(Data extracted from a collection)
=-=-=

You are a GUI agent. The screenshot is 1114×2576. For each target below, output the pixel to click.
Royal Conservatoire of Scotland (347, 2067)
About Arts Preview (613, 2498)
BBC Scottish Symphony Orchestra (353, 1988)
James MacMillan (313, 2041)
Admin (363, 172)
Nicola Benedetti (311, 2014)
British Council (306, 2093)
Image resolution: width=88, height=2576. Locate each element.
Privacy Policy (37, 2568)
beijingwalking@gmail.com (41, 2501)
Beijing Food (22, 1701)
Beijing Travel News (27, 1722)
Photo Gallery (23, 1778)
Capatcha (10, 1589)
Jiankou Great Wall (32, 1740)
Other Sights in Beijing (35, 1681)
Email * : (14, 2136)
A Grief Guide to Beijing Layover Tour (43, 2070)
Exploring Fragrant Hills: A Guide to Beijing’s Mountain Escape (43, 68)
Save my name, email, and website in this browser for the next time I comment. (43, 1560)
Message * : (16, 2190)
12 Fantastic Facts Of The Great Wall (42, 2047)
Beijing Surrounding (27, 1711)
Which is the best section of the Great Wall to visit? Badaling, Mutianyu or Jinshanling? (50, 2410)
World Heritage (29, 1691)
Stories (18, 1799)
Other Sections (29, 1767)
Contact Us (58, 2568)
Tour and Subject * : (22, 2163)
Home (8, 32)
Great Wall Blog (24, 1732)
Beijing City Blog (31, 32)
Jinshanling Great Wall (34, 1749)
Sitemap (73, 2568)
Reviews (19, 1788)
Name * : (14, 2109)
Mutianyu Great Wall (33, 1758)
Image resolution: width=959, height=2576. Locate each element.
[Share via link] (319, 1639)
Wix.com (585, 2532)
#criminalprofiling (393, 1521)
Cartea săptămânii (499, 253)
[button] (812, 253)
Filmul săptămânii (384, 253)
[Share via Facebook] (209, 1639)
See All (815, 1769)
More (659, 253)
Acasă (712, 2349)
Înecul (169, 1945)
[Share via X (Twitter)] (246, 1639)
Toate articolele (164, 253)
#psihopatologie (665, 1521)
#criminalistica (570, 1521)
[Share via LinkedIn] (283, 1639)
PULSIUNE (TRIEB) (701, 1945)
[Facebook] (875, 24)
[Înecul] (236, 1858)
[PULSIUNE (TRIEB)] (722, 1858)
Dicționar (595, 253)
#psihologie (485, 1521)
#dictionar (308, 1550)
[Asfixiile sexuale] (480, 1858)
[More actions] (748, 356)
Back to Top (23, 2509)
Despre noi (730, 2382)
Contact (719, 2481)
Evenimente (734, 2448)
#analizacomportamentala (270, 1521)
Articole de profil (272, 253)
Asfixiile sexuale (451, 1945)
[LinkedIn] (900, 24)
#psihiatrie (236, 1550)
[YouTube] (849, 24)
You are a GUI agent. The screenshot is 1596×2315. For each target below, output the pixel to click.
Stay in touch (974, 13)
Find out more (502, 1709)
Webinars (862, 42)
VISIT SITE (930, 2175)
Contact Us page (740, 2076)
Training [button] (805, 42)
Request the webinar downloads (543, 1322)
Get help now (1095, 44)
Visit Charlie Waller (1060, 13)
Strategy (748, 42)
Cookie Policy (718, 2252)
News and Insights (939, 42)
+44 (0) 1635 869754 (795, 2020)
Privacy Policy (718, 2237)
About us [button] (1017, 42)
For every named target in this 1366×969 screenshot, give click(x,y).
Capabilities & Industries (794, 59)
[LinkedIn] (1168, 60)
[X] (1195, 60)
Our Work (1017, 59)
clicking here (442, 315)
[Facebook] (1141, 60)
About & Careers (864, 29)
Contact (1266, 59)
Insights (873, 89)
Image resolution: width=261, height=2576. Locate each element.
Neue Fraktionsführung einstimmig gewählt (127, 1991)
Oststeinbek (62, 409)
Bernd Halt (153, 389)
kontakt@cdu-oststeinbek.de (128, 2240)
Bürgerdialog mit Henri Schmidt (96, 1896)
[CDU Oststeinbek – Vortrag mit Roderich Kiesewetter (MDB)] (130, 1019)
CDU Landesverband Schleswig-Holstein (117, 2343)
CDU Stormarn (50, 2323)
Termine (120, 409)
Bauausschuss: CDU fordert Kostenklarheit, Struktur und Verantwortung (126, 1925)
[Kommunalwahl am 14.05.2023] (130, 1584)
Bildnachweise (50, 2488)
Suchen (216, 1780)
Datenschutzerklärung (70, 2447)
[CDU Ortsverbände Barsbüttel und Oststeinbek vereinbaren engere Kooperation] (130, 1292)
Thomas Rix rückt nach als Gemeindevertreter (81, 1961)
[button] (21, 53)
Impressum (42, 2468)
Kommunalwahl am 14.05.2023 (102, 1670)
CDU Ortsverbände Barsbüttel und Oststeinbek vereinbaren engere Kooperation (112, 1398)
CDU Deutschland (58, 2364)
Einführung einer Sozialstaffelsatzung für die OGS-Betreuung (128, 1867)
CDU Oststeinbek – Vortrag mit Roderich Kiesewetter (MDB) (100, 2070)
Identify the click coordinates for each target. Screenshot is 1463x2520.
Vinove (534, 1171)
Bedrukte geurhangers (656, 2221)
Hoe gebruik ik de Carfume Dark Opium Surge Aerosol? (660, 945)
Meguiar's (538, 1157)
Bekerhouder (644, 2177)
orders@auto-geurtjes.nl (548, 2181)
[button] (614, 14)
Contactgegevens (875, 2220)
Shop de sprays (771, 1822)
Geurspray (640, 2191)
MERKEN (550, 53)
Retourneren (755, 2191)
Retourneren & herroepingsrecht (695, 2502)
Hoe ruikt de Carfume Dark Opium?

=-=-=

Task statement:
Using the data above, reproduce exactly the lines between those holding "CDU Stormarn (50, 2323)" and "[CDU Ortsverbände Barsbüttel", inclusive, and no others.

Reply to the exercise:
CDU Stormarn (50, 2323)
Termine (120, 409)
Bauausschuss: CDU fordert Kostenklarheit, Struktur und Verantwortung (126, 1925)
[Kommunalwahl am 14.05.2023] (130, 1584)
Bildnachweise (50, 2488)
Suchen (216, 1780)
Datenschutzerklärung (70, 2447)
[CDU Ortsverbände Barsbüttel und Oststeinbek vereinbaren engere Kooperation] (130, 1292)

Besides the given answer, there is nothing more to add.